# Packaging question



## Galavanting Gifts (May 12, 2009)

I was wondering how to go about package bath melts and lotion bars for sale.
 I havn't made either yet until I found out the consistency of both, e.g. are they are soft bar, are there any special things to keep in mind when packaging etc, thanks for any help given


----------



## AshleyR (May 12, 2009)

When I was thinking about this, I tried to keep in mind that since I'll be selling online, they are going to be shipped and sometimes may get warm and melt. In order to have them keep their shape even if they do melt a little, I figured I would wrap my melts in foil, then in a cello bag. For the lotion bars, I'm thinking of shrink wrapping them or packaging them in tins.

Hope this gives you a few ideas!


----------



## Galavanting Gifts (May 12, 2009)

Thanks Ashley, for heading me in the right direction, my concern was about the heat as it can get pretty hot here in Queensland.
 Are the lotion bars a soft bar?


----------



## AshleyR (May 12, 2009)

Galavanting Gifts said:
			
		

> Thanks Ashley, for heading me in the right direction, my concern was about the heat as it can get pretty hot here in Queensland.
> Are the lotion bars a soft bar?

Lines on where targets appear:

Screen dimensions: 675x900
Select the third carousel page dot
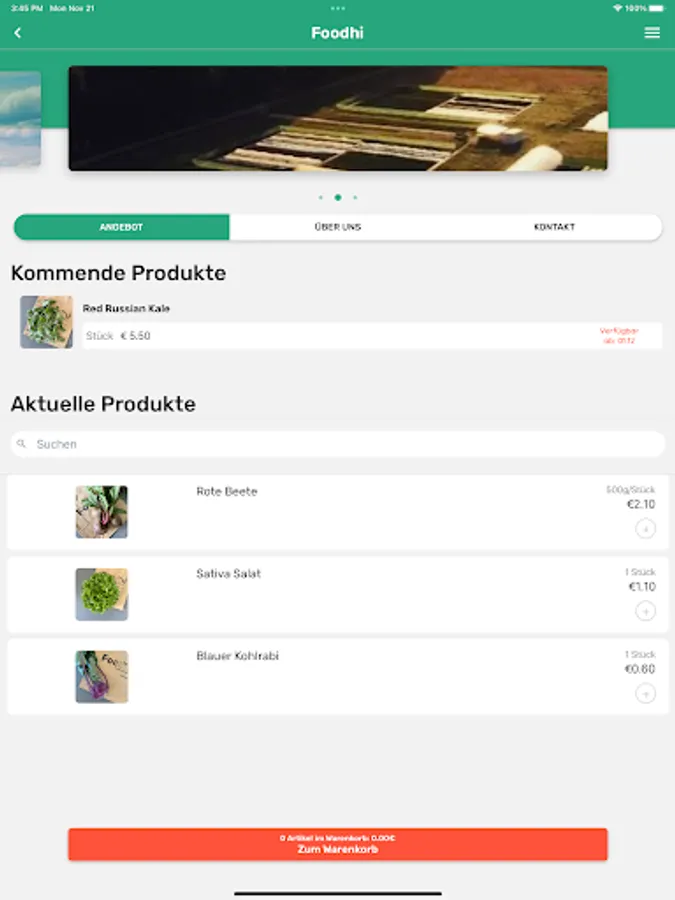[355, 197]
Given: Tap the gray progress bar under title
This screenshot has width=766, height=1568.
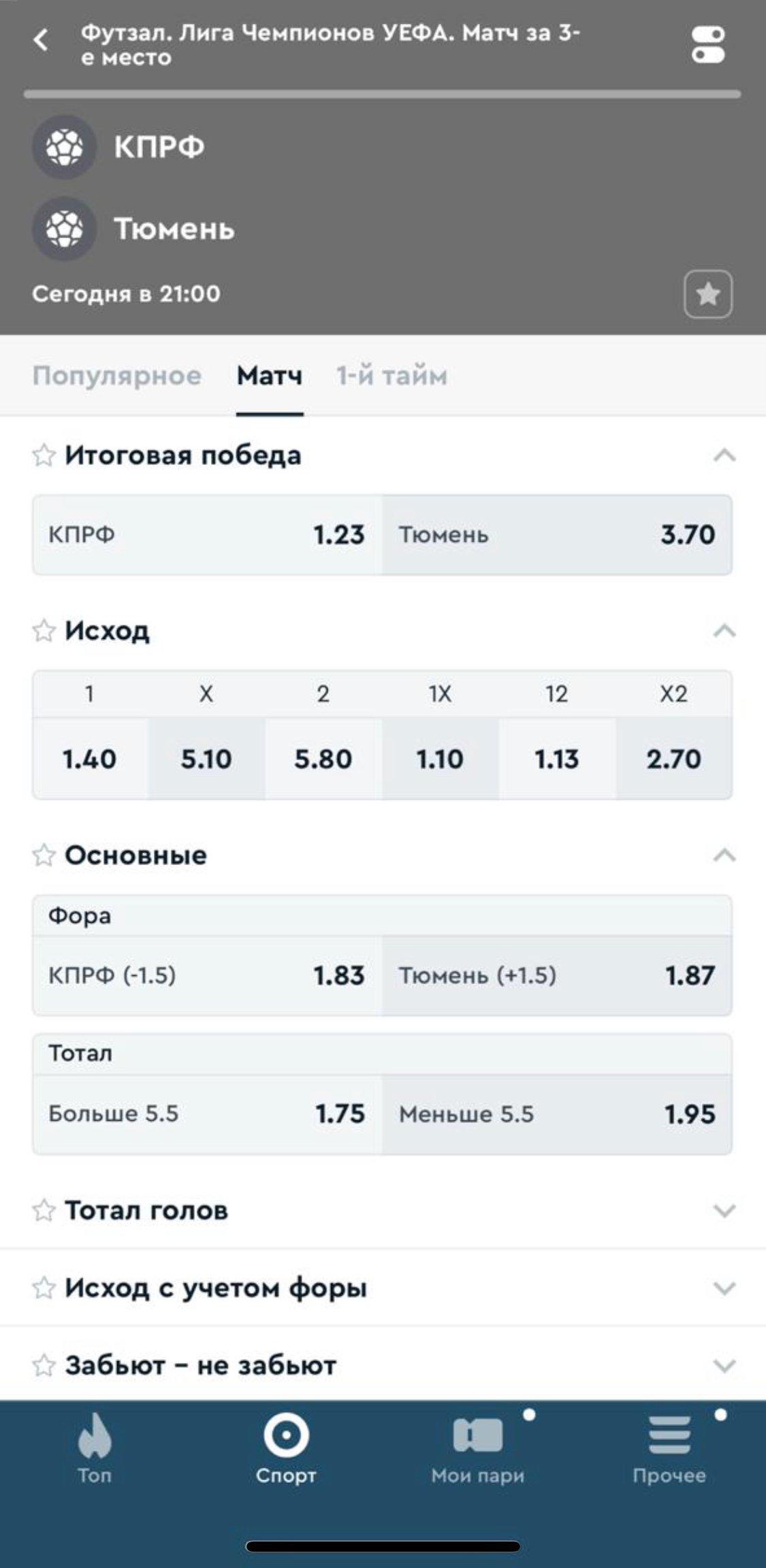Looking at the screenshot, I should pos(382,95).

● What you need to do:
Pick up the forum thread about packaging bath melts and lotion bars from the point where it stops.

● Output:
Yep most lotion bars are made to melt on contact with skin. Another thing you could do is package your lotion bars in push up deodorant style containers. Then you don't need to worry so much about them melting and leaking all over the place (it's still possible but would not be as messy as something just wrapped in foil!)


----------



## Tabitha (May 12, 2009)

A lotion bar will be the consisitancy of a lipbalm. I do not have problems w/ my lipbalms or lotion bars melting in the summer in transit. The only item of mine that melts in summer shipping is whipped body butter & it goes greasy liquid on me if I do not cold pack it when it's shiped (styro container & freezer packs).

Foil is a good idea for the melts, or multipe pieces in a jar but that will push your cost up. I like lotion bars poured into twist up containers. You can do foil or as suggested, tins.


----------



## rupertspal42 (May 13, 2009)

If you use the deo push up containers you can always use a shrink band to help keep the top from coming open  :wink:


----------



## lsg (May 13, 2009)

I put my lotion bars in round tins.


----------



## rupertspal42 (May 13, 2009)

I was thinking bout something like that... this place here has foils in different colors to check me out[/url]


----------



## Galavanting Gifts (May 14, 2009)

Cool bananas, thanks everyone for your help and ideas, I don't think we have coloured foils like that here in Aussie, I will have to do some searching me thinks!


----------



## rupertspal42 (May 14, 2009)

Oh really? wow that was the first time I had seen DIFFERENT colored ones in that small of a quantity!! Plus they have a lil gadget that makes tabs instead of balls for bath fizzies


----------



## Guest (May 20, 2009)

I use tins , that way if it does melt , it is contained . The tins are refillable and I like that the customer doesn't have to throw something away. Saving the planet 1 lotion bar  at a time  :wink: My tester group voted 98 % for tins , easier to carry in pocket of lab coats and smaller to put in purse.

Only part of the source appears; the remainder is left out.